During growing season, the green-thumbs with Eagle Street Rooftop Farm who cultivate organic produce supply a Community Supported Agriculture (CSA) program, an onsite farmers market, and fresh produce to area restaurants. In partnership with the food education organization Growing Chefs, the Eagle Street Rooftop Farm also hosts a range of farm based educational and volunteer programs.

== Arthur Kill Correctional Facility ==
In August 2017, Broadway Stages acquired the former Arthur Kill Correctional Facility, located in the Charleston section of Staten Island, from the Empire State Development for $7 million. It is repairing the former prison and converting parts of it into five new soundstages.

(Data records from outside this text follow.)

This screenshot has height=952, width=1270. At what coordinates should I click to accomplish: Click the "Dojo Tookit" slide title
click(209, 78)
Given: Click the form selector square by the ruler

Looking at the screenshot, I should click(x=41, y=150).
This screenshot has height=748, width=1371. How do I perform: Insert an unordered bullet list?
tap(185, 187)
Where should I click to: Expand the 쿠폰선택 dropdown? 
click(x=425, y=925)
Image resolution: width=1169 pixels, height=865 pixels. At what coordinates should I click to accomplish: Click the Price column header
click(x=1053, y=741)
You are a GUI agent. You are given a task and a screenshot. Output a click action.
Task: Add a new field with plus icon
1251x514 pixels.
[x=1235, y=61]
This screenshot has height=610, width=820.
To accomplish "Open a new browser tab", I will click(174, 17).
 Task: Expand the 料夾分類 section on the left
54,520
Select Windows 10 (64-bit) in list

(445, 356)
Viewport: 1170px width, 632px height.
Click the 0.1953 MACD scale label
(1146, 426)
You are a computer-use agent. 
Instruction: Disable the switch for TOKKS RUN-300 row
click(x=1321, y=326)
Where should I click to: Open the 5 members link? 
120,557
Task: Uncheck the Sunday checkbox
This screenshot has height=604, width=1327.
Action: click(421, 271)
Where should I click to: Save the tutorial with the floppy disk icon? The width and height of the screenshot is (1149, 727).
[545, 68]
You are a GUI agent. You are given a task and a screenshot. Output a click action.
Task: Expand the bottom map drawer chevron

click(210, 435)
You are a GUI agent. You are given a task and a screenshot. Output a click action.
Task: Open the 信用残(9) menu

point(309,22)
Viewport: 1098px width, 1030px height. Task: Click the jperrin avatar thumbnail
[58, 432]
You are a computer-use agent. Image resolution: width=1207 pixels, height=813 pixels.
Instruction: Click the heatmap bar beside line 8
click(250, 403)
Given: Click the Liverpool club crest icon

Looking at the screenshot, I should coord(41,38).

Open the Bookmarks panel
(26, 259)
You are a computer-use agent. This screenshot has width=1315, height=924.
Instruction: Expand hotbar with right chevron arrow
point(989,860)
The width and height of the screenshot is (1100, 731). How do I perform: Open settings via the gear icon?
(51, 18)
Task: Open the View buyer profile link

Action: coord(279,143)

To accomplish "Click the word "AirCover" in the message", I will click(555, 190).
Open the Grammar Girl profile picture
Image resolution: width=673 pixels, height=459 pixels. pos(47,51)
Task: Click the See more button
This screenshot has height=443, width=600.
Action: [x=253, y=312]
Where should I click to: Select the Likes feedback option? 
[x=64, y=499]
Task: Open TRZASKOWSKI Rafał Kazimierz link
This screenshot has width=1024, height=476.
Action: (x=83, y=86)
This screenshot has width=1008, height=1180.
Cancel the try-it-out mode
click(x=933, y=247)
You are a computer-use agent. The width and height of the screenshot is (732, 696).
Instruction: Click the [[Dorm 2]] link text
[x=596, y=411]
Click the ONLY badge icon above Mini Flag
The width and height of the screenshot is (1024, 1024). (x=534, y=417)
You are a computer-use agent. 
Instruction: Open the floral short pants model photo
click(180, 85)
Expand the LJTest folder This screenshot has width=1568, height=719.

While under contract, before the closing of the sale, Broadway Stages spent $3.5 million to bring the prison up to code and brought production to Staten Island. Movies and television shows including Orange is the New Black, The Sinner, Blindspot, Ocean's 8, The Good Cop, and Daredevil, have filmed in the Arthur Kill facility.

==Productions==
The following are a list of some of the productions filmed at Broadway Stages' facilities:
- Unbreakable Kimmy Schmidt
- The Act (TV series)
- Billions
- Blacklist
- Broad City
- Blue Bloods
- Bull
- The Code
- Crashing (U.S. TV series)
- Daredevil
- The Defenders
- Definitely, Maybe
- The Detour (TV series)
- The Deuce (TV series)
- Difficult People
- Falling Water (TV series)
- FBI (TV series)
- Flight of the Conchords
- The Get Down
- The Good Fight
- The Good Wife
- Happy! (TV series)
- High Fidelity (film)
- How to Make it in America
- I, Robot
- Jessica Jones
- Limitless (TV series)
- Luke Cage
- The Marvelous Mrs. Maisel
- Madam Secretary
- Master of None
- Mr. Robot
- Mrs. Fletcher
- The Naked Brothers Band
- New Amsterdam (2018 TV series)
- New York Undercover
- NYPD Blue (Season 2)
- Ray Donovan
- Rescue Me (U.S. TV series)
- Royal Pains
- Saturday Night Live
- Search Party (TV series)
- She's Gotta Have It (TV series)
- Smash
- Sneaky Pete
- Spider-Man 3
- The Tick (2001 TV series)
- Unbreakable Kimmy Schmidt
- Unforgettable (2017 film)
- Veep
- The Woman in the Window (2019 film)

== Criminal Indictments by Manhattan District Attorney ==
In August 2025, Gina Argento, Anthony "Tony" Argento, and Broadway Stages Ltd. were indicted by the Manhattan District Attorney's office on charges of conspiracy in the fourth degree and bribery in the second degree. The indictment alleges that between March 2022 and November 2024, the Argentos conspired with Ingrid Lewis-Martin, chief advisor to New York City Mayor Eric Adams, to influence the New York City Department of Transportation's plans for redesigning McGuinness Boulevard in Greenpoint, Brooklyn, including the addition of protected bike lanes, which the Argentos believed would negatively impact truck access to their facilities. In exchange, Gina and Tony Argento allegedly provided Lewis-Martin with benefits valued over $5,000, including a $2,500 monetary payment via Zelle, a paid speaking role in the Hulu series Godfather of Harlem filmed at Broadway Stages (for which she received $806.31), catering services worth $10,887.50 for an event at Gracie Mansion, and clothing items from Bloomingdale's. Lewis-Martin was charged with bribe receiving in the second degree in the same indictment. All defendants pleaded not guilty at their arraignment on August 21, 2025.